▶ _Work task_
Would you repeat, exactly as given, the line with "Click the formula" and every line after it to the end of the entries?

▶ _Collected data_
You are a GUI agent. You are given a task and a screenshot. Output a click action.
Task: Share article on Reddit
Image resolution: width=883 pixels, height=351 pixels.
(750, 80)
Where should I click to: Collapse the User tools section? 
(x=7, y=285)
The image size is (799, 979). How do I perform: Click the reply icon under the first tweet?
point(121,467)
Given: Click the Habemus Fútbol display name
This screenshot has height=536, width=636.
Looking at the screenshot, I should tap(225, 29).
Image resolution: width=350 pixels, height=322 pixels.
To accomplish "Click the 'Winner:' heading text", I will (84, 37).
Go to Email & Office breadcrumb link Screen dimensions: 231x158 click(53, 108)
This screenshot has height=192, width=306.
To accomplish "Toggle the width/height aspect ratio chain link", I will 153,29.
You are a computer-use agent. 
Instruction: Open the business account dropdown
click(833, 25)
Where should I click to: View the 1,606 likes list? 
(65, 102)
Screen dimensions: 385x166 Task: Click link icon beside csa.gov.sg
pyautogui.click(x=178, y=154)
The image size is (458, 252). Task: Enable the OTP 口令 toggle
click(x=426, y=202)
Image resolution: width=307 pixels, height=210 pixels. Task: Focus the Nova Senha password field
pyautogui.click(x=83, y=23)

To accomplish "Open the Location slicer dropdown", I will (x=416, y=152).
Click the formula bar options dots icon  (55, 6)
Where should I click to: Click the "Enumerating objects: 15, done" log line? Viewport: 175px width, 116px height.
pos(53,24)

▶ _Result of the task_
Click the formula bar options dots icon  (55, 6)
Where should I click to: Click the "Enumerating objects: 15, done" log line? Viewport: 175px width, 116px height.
pos(53,24)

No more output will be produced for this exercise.